─── Information supplied
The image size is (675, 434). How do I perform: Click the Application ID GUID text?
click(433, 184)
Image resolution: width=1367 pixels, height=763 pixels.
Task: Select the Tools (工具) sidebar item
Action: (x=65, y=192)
──────
▶ [Work required]: Restate the listing word for word.

▶ [Solution for this task]:
The image size is (675, 434). How do I perform: Click the Application ID GUID text?
click(433, 184)
Image resolution: width=1367 pixels, height=763 pixels.
Task: Select the Tools (工具) sidebar item
Action: (x=65, y=192)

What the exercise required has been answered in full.